■ LAVORO RICHIESTO:
A: Estrai parola per parola, dalla discussione su Scherzi a parte, il tratto che si apre con le parole contenenti "## Blu71 (12" e si chiude con "le edizioni precedenti.".
B: Copia tali e quali le righe dei dati forniti, dalla prima fino a quella che contiene "click(165, 336)", compresa.

── TESTO DATO

# Scherzi a parte con Bonolis e Le Iene



## Blu71 (12 Gennaio 2015)

Appena partita su Canale5 la nuova edizione di Scherzi e parte con Bonolis e Le Iene.


----------



## iceman. (12 Gennaio 2015)

Meglio le edizioni precedenti.


----------



## Corpsegrinder (13 Gennaio 2015)

Noiosissimo.


----------



## mr.wolf (13 Gennaio 2015)

molto meglio i vecchi scherzi


----------



## Il Re dell'Est (13 Gennaio 2015)

Visto lo "scherzo" a Paolo Brosio. Davvero di pessimo gusto. Bisogna avere rispetto di chi ha fede ed ha una fortissima devozione. Non si può prendere in giro la gente su cose così importanti. Vedere la sua faccia delusa mi ha messo davvero un magone incredibile. La stessa redazione non sapeva come dirgli che era uno "scherzo". Poi Bonolis in studio che cercava di giustificare l'avvenimento definendolo leggero, non ha fatto che peggiorare le cose. Mah. Almeno tireranno fuori dei soldi per una giusta causa.


----------



## Jaqen (13 Gennaio 2015)

Confermo, ridicolo e penoso lo scherzo a Brosio, ma d'altronde da Matano cosa ci si aspetta?


----------



## Denni90 (13 Gennaio 2015)

a me è piaciuta la prima puntata con bonolis presentatore a tuttotondo... belli anche gli scherzi...tutti compreso quello di brosio che adesso diventerà uno scandalo perchè siamo in un paese bigotto... per quale motivo dovrebbe essere uno scherzo + pesante di quello della parietti che si vede sparire il figlio in autogrill??

che brutta cosa il bigottismo


----------

────
── DATI FORNITI

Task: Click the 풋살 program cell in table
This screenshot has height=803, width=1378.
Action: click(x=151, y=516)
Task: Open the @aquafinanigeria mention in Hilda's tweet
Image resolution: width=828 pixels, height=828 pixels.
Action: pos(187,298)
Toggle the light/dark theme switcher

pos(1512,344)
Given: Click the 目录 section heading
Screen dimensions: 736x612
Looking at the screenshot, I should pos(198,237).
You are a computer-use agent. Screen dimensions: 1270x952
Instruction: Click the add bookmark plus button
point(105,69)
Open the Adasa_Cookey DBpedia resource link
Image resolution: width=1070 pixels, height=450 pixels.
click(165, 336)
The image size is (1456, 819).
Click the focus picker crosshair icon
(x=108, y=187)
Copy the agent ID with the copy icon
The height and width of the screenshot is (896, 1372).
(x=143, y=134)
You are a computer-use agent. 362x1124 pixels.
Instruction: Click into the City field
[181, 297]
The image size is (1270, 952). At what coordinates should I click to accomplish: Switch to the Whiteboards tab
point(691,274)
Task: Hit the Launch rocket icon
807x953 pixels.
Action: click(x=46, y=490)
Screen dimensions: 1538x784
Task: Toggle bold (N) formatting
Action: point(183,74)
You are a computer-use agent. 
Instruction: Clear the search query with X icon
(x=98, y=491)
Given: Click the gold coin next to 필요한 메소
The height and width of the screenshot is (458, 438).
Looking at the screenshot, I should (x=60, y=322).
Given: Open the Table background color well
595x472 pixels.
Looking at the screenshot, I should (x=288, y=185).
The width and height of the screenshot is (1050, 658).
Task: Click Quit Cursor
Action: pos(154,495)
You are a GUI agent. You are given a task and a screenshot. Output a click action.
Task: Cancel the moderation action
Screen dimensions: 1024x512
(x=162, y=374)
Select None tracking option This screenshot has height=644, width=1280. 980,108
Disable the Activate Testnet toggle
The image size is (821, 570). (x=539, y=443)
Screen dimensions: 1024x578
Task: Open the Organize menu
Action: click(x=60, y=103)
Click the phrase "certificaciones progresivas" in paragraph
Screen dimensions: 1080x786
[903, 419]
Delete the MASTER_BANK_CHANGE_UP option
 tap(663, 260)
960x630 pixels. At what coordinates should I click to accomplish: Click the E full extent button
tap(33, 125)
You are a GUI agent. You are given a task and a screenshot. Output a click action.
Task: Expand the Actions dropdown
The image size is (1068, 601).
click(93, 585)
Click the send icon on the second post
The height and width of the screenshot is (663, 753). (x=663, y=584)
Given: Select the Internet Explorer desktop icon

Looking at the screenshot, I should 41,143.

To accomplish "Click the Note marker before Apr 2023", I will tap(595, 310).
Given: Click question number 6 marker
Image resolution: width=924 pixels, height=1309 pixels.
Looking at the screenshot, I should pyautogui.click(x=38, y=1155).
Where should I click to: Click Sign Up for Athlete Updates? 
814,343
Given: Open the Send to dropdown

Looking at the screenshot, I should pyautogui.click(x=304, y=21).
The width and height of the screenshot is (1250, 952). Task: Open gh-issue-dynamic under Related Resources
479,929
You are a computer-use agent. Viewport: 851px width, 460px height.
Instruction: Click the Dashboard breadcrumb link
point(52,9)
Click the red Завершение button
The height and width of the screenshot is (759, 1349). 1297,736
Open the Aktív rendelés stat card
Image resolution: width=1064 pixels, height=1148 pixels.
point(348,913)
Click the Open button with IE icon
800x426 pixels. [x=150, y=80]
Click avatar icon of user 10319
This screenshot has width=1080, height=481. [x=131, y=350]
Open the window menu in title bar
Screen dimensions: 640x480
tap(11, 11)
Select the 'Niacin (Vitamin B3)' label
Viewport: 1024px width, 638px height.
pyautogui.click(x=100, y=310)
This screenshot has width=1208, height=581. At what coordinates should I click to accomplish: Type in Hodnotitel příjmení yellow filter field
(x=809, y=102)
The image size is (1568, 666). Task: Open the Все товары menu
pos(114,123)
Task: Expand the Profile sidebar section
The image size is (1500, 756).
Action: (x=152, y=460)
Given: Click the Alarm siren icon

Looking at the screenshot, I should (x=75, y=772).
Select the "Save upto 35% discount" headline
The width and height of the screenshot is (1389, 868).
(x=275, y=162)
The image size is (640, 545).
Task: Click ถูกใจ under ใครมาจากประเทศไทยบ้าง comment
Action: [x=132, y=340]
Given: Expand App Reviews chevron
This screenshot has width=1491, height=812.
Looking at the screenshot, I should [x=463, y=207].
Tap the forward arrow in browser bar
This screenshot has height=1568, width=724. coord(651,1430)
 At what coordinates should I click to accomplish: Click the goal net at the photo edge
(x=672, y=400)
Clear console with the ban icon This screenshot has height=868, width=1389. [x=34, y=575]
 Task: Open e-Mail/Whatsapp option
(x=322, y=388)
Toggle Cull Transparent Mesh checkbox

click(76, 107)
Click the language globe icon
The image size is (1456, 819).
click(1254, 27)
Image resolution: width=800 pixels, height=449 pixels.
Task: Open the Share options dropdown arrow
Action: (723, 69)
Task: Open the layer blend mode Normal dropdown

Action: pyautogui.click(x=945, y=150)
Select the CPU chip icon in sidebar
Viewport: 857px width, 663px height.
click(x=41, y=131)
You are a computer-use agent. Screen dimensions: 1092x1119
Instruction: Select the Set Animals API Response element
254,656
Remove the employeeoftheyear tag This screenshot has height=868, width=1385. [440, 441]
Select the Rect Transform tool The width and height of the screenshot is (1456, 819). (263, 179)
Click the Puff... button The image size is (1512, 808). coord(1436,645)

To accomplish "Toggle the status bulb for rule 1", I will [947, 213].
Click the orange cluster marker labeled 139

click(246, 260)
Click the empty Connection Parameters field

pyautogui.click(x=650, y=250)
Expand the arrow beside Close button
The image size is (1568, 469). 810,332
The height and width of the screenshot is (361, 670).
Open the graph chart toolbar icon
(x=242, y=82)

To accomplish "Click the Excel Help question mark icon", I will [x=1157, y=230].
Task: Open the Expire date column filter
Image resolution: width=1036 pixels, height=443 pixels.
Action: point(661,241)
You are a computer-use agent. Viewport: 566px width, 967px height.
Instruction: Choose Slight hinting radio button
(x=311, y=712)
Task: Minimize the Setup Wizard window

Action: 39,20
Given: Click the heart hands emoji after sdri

────

■ I RISULTATI:
A:
## Blu71 (12 Gennaio 2015)

Appena partita su Canale5 la nuova edizione di Scherzi e parte con Bonolis e Le Iene.


----------



## iceman. (12 Gennaio 2015)

Meglio le edizioni precedenti.

B:
Task: Click the 풋살 program cell in table
This screenshot has height=803, width=1378.
Action: click(x=151, y=516)
Task: Open the @aquafinanigeria mention in Hilda's tweet
Image resolution: width=828 pixels, height=828 pixels.
Action: pos(187,298)
Toggle the light/dark theme switcher

pos(1512,344)
Given: Click the 目录 section heading
Screen dimensions: 736x612
Looking at the screenshot, I should pos(198,237).
You are a computer-use agent. Screen dimensions: 1270x952
Instruction: Click the add bookmark plus button
point(105,69)
Open the Adasa_Cookey DBpedia resource link
Image resolution: width=1070 pixels, height=450 pixels.
click(165, 336)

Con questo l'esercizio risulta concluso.